Stay in The know

Intermezzo

Dua Sisi Dalam Kontes Kecantikan

Dua Sisi Dalam Kontes Kecantikan

Ajang Penetapan Standarisasi kecantikan dan manfaatnya.

Durasi baca: 2 menit 10 detik


Begitu banyak penggemar kontes kecantikan internasional. Tetapi kalangan yang belum mengetahui manfaat kontes ini juga tidak sedikit. Kemunculan ajang pemilihan Miss World pada tahun 1951 menimbulkan persaingan prestise dengan kehadiran kontes kecantikan internasional lainnya yaitu  Miss Universe (1952), Miss International (1960), Miss Earth (2001), Miss Supranational (2009) dan Miss Grand International (2013). 


Indonesia merupakan salah satu negara yang aktif mengirimkan perwakilan ke kancah internasional dengan jumlah peserta yang terus meningkat. Hal tersebut menjadi bukti bahwa di balik eksistensi, kontes kecantikan internasional juga memiliki banyak manfaat baik untuk perwakilan negara, serta bangsa itu sendiri.


Menciptakan Standarisasi Kecantikan Konvensional

Kontes kecantikan secara tidak langsung menciptakan standar kecantikan konvensional yang berlebihan. Setiap tahunnya, perempuan bertubuh langsing, tinggi, berparas cantik dan terkesan glamor mengisi daftar finalis. Berbeda dalam industri mode, para desainer mulai mengusung konsep keragaman seperti memilih model berkulit gelap, bertubuh gemuk dan tak selalu tinggi. Menurut GLITZMEDIA.CO, hal tersebut justru menciptakan keindahan yang menghargai keberagaman.  


Mengeluarkan Biaya yang Sangat Besar

Proses pencarian perwakilan, pengiriman perwakilan dan kembalinya perwakilan tersebut mengeluarkan biaya yang tidak sedikit. Victory Mohamed, seorang pegeant coach, membagi perkiraan biaya untuk mengikuti Miss USA. Biaya ini dipergunakan untuk membeli gaun, pakaian renang, pakaian untuk wawancara, tata rias, pelatihan, hingga segala aksesorisnya. Besarnya antara $810 - $2,900 (sekitar 9,7 juta hingga 34,8 juta). Angka tersebut masih dalam lingkup satu negara. Biaya untuk kontes kecantikan internasional pasti jauh lebih besar—meskipun biasanya ada pihak sponsor yang membantu. 

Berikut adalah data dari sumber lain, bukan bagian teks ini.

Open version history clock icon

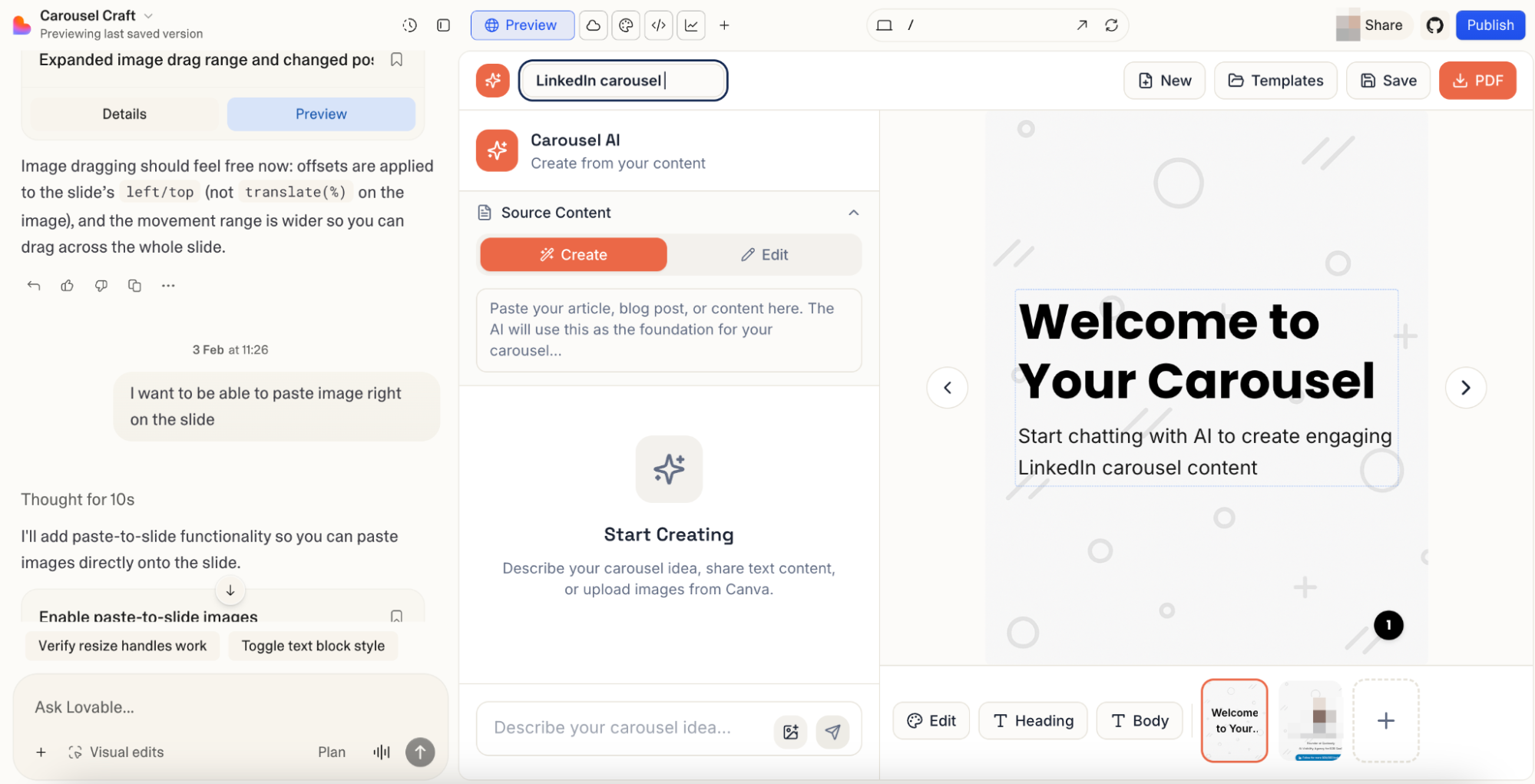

Bikini yang Menuai Kontrovensi

Saat diadakan Miss World di Bali tahun 2013, babak penilaian bikini dihapuskan sebab adanya protes dari masyarakat. Saat itu, bikini dinilai tidak sesuai dengan budaya Indonesia yang mengutamakan sopan santun. Kontroversi tentang penggunaan bikini tidak hanya terjadi di Indonesia. Finalis bernama Vida Samadzai dari Afghanistan sempat menggemparkan negaranya dengan berani mengenakan bikini di ajang Miss Earth.